Records from a collection:

┌────────

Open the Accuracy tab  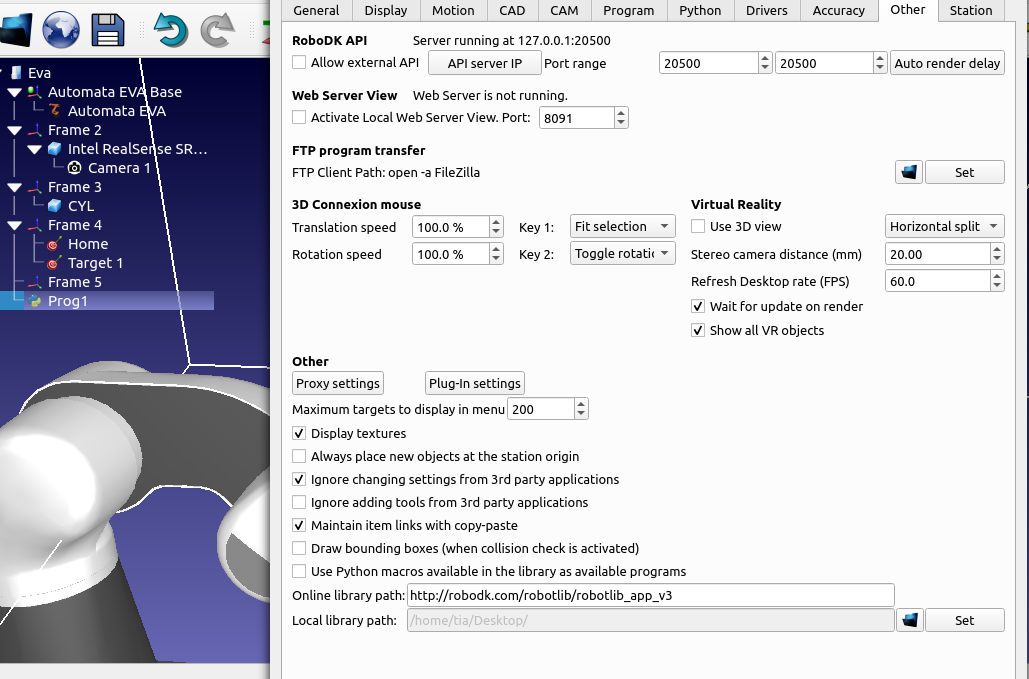tap(838, 10)
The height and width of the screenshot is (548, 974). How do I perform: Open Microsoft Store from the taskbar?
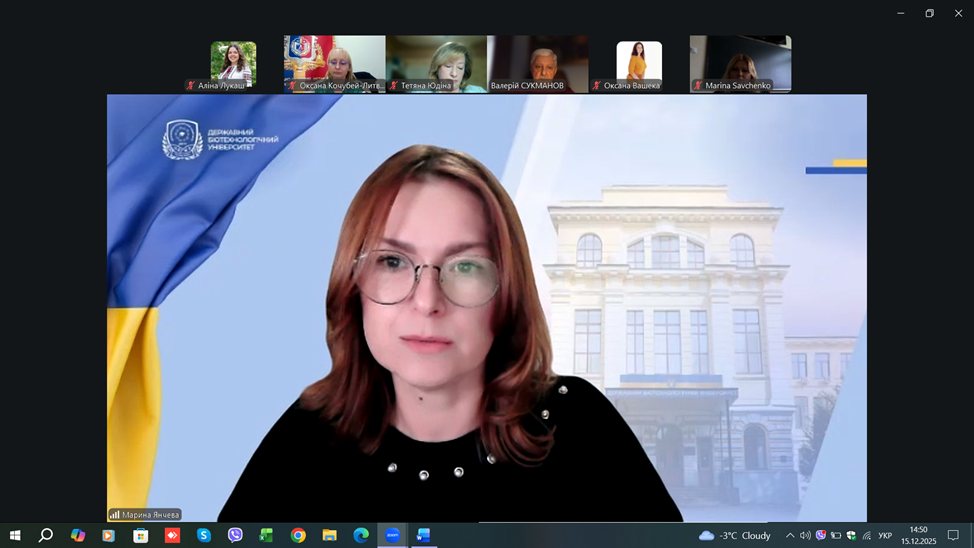click(141, 535)
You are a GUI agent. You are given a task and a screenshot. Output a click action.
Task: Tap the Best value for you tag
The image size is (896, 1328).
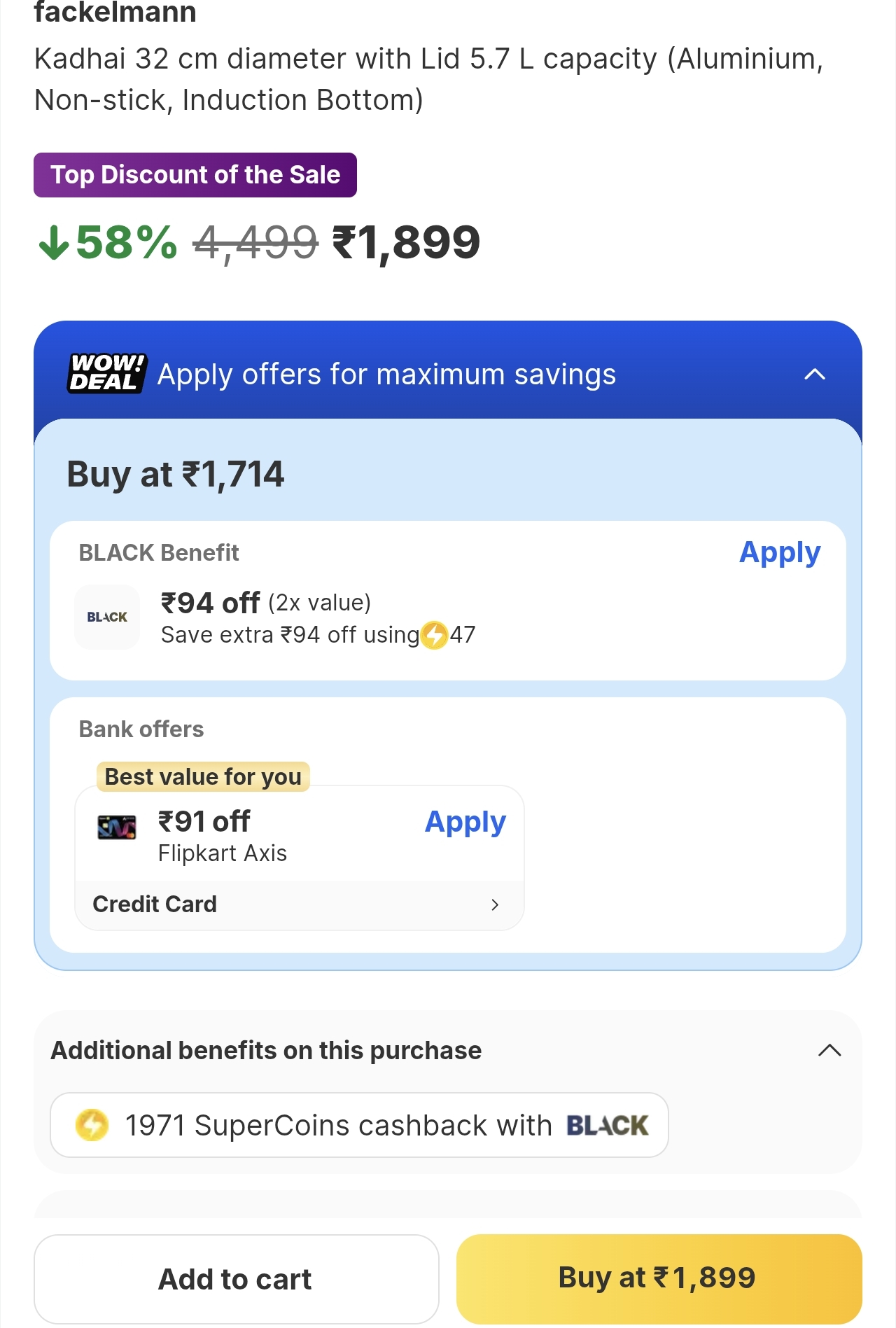click(x=203, y=776)

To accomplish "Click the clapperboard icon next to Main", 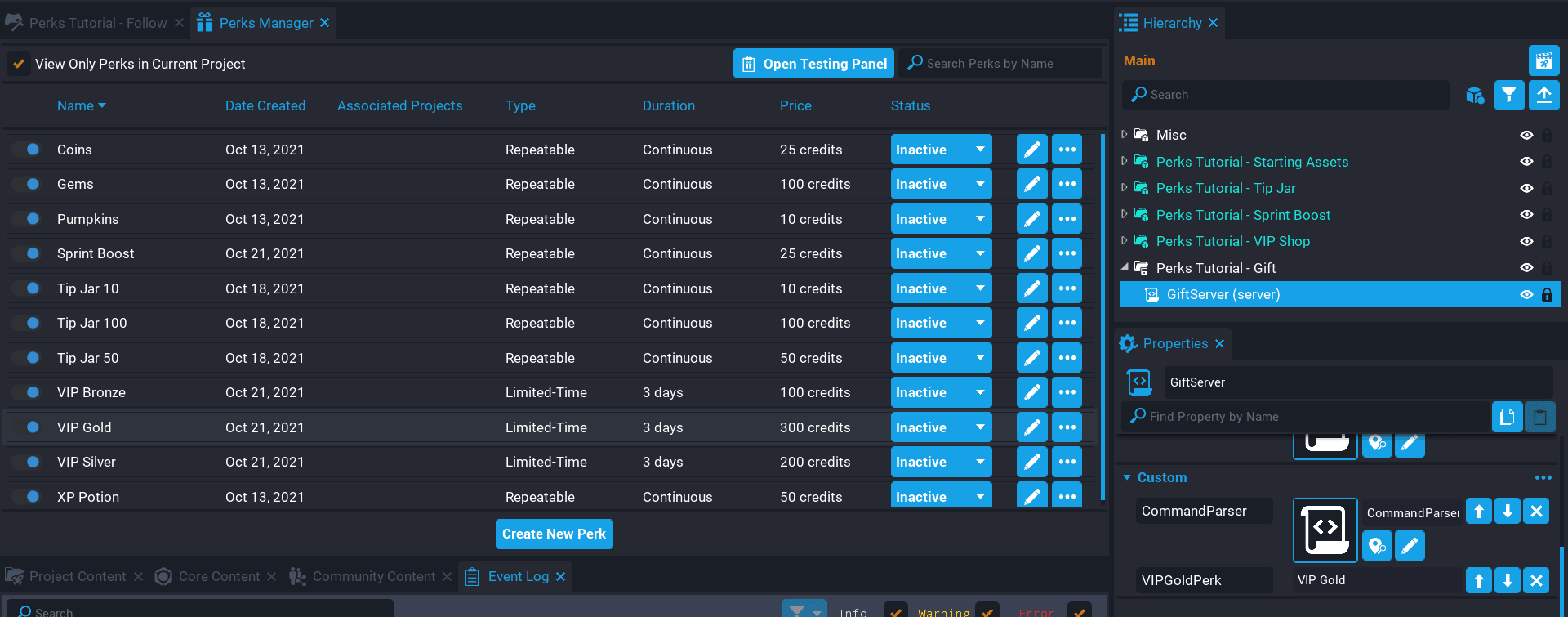I will (1544, 60).
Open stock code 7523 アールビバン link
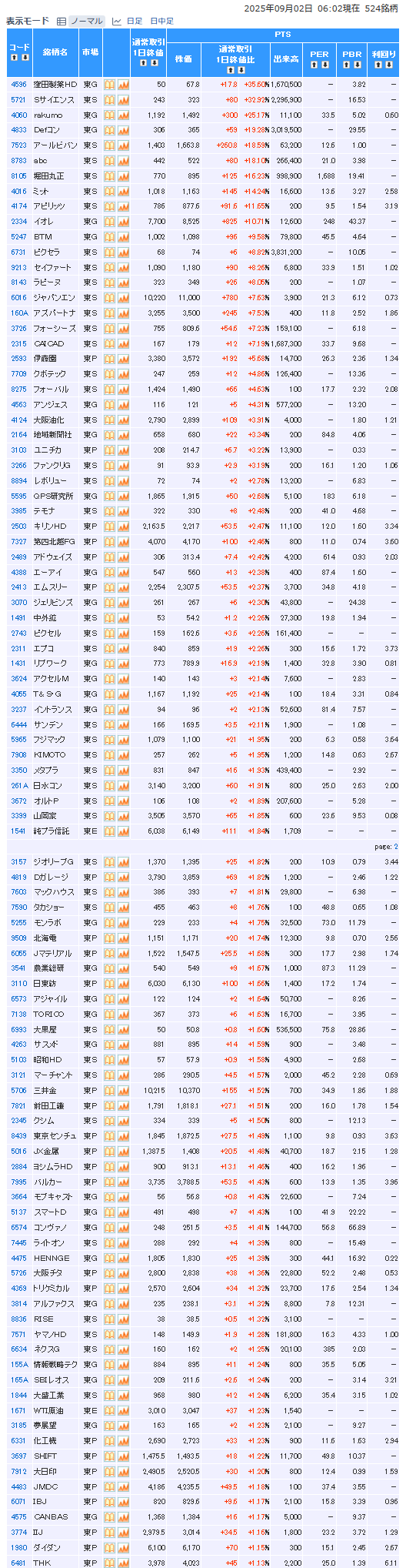Viewport: 406px width, 1568px height. pos(18,145)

└────────

What needs to be done
Show each line above that contains the word "screenshot", matching case exactly.

Answer to the exercise
The height and width of the screenshot is (548, 974). How do I perform: Open Microsoft Store from the taskbar?
You are a GUI agent. You are given a task and a screenshot. Output a click action.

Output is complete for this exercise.